## DATA FOR THE TASK
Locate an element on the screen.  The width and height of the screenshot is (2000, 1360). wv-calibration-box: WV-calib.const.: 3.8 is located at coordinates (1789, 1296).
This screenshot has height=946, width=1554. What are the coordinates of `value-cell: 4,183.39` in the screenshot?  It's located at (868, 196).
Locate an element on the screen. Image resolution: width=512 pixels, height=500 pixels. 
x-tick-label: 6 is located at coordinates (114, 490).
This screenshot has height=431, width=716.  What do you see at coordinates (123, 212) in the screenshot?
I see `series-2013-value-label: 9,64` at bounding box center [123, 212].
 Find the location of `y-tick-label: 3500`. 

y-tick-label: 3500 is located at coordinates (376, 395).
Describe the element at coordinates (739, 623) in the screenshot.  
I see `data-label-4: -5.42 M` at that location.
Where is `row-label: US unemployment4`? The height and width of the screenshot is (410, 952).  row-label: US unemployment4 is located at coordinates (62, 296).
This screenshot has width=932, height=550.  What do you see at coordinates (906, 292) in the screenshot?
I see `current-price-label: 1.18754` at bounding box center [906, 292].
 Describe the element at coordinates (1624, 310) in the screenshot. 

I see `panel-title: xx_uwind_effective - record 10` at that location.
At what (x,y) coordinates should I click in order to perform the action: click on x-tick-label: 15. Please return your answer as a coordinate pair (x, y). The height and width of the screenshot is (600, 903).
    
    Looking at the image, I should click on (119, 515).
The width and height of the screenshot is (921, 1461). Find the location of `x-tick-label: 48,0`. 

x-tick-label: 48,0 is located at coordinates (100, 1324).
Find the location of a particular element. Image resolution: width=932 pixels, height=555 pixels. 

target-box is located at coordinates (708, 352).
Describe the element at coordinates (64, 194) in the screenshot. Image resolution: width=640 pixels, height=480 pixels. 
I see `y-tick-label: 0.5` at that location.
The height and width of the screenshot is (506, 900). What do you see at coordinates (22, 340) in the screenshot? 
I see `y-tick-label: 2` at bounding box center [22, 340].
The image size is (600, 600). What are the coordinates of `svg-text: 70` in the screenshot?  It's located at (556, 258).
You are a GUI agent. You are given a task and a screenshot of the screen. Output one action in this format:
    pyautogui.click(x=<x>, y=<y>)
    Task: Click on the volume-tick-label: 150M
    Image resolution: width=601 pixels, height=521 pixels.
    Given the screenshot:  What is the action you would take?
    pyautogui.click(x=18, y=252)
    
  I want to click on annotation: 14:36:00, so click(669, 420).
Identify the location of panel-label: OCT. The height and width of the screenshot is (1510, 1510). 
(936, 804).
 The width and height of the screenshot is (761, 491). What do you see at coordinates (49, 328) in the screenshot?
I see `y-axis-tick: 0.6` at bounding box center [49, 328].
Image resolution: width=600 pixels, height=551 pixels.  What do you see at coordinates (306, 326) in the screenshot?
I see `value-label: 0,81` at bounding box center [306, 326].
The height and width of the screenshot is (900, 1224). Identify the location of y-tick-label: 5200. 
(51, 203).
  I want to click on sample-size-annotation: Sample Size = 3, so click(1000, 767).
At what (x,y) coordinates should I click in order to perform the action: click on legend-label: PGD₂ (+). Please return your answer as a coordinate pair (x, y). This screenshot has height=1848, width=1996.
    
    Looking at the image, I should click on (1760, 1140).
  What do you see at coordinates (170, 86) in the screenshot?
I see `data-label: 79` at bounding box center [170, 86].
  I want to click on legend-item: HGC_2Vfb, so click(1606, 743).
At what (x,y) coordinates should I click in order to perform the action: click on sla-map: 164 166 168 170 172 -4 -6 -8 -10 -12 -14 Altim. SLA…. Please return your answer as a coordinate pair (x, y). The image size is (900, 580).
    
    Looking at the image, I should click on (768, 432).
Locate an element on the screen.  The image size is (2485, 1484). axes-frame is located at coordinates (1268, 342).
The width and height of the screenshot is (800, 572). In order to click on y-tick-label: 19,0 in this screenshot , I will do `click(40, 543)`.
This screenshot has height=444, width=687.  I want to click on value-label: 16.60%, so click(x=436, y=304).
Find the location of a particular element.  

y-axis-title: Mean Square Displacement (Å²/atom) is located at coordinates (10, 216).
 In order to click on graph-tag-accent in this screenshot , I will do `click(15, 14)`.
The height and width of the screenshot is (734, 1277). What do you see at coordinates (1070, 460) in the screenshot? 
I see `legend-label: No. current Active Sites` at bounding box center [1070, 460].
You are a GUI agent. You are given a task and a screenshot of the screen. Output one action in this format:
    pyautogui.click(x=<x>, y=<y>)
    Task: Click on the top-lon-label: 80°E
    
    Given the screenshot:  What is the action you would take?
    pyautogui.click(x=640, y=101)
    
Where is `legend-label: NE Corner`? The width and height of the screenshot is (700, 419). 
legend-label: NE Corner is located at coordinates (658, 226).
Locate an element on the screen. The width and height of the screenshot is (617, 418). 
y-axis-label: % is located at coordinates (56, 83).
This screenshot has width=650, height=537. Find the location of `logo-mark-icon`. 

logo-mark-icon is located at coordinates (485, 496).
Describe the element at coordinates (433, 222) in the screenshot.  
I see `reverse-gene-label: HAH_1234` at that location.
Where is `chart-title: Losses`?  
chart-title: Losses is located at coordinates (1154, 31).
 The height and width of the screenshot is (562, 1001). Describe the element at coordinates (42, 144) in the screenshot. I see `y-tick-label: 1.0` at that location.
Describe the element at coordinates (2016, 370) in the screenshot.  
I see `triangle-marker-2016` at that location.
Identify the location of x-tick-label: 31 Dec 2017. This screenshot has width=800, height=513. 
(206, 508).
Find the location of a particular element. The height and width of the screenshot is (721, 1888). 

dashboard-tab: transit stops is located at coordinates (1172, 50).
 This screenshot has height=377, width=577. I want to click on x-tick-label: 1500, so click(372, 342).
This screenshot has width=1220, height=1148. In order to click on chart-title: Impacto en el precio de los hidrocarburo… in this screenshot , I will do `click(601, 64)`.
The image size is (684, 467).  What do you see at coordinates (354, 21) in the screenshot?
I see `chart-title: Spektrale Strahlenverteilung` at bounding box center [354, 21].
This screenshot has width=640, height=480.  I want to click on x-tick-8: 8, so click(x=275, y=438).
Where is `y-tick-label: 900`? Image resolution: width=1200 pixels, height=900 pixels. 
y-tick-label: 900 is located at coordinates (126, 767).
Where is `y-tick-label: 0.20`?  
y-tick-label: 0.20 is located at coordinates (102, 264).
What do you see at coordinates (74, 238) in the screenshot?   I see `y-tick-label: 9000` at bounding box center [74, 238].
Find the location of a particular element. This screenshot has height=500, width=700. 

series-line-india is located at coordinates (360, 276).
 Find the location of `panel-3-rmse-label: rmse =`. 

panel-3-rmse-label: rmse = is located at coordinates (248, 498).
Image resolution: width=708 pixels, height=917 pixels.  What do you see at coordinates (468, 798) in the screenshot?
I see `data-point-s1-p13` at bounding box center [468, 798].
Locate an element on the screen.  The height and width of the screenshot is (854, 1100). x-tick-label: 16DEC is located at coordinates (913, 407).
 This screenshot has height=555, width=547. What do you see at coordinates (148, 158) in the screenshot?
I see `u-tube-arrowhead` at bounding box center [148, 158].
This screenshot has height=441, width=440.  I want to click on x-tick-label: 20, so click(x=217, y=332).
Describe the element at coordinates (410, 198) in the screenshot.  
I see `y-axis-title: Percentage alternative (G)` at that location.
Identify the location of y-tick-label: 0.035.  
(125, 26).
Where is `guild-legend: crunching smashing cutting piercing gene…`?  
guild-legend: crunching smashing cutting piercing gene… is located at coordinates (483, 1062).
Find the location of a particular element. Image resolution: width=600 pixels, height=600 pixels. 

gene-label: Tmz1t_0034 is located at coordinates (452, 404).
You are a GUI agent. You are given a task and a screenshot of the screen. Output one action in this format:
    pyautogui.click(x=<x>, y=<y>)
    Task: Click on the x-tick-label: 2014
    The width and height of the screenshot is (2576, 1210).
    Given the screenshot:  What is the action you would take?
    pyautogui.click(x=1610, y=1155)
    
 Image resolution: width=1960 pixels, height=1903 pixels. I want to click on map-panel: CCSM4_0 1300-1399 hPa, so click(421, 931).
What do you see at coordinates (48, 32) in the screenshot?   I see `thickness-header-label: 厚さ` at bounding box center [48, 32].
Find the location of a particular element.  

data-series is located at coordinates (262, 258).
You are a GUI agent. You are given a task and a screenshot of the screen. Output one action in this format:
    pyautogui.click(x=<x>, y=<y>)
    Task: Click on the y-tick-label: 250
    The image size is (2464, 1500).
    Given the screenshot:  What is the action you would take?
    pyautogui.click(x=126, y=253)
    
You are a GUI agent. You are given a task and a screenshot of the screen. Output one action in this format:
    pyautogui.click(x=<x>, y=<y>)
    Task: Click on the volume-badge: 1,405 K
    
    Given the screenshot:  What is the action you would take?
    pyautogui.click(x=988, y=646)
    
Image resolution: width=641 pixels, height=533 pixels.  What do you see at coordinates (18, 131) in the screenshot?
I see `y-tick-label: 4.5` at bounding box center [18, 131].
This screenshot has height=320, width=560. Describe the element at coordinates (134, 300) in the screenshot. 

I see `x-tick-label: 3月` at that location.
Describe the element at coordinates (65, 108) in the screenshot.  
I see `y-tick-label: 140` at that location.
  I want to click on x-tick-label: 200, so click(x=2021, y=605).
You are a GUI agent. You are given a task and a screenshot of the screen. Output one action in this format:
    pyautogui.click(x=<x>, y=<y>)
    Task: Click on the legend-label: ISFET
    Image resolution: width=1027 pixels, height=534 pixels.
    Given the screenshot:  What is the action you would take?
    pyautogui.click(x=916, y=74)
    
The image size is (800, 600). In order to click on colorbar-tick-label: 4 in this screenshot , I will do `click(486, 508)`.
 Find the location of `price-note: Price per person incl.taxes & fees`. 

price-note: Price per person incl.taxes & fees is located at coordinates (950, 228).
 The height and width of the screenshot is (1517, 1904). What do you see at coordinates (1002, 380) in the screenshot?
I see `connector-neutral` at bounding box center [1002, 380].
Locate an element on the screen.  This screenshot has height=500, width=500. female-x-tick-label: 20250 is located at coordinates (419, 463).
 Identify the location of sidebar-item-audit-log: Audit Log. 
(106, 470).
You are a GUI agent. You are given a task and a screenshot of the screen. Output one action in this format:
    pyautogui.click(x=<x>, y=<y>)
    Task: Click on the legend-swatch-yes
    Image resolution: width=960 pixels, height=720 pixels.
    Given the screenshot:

## EXERCISE
Copy out the entries verbatim, starting at the line that contains "Identify the location of y-tick-label: 0.035." and stopping after the line that contains "pyautogui.click(x=988, y=646)".

## SOLUTION TO THIS EXERCISE
Identify the location of y-tick-label: 0.035.  
(125, 26).
Where is `guild-legend: crunching smashing cutting piercing gene…`?  
guild-legend: crunching smashing cutting piercing gene… is located at coordinates (483, 1062).
Find the location of a particular element. Image resolution: width=600 pixels, height=600 pixels. 

gene-label: Tmz1t_0034 is located at coordinates (452, 404).
You are a GUI agent. You are given a task and a screenshot of the screen. Output one action in this format:
    pyautogui.click(x=<x>, y=<y>)
    Task: Click on the x-tick-label: 2014
    The width and height of the screenshot is (2576, 1210).
    Given the screenshot:  What is the action you would take?
    pyautogui.click(x=1610, y=1155)
    
 Image resolution: width=1960 pixels, height=1903 pixels. I want to click on map-panel: CCSM4_0 1300-1399 hPa, so click(421, 931).
What do you see at coordinates (48, 32) in the screenshot?   I see `thickness-header-label: 厚さ` at bounding box center [48, 32].
Find the location of a particular element.  

data-series is located at coordinates (262, 258).
You are a GUI agent. You are given a task and a screenshot of the screen. Output one action in this format:
    pyautogui.click(x=<x>, y=<y>)
    Task: Click on the y-tick-label: 250
    The image size is (2464, 1500).
    Given the screenshot:  What is the action you would take?
    pyautogui.click(x=126, y=253)
    
You are a GUI agent. You are given a task and a screenshot of the screen. Output one action in this format:
    pyautogui.click(x=<x>, y=<y>)
    Task: Click on the volume-badge: 1,405 K
    
    Given the screenshot:  What is the action you would take?
    pyautogui.click(x=988, y=646)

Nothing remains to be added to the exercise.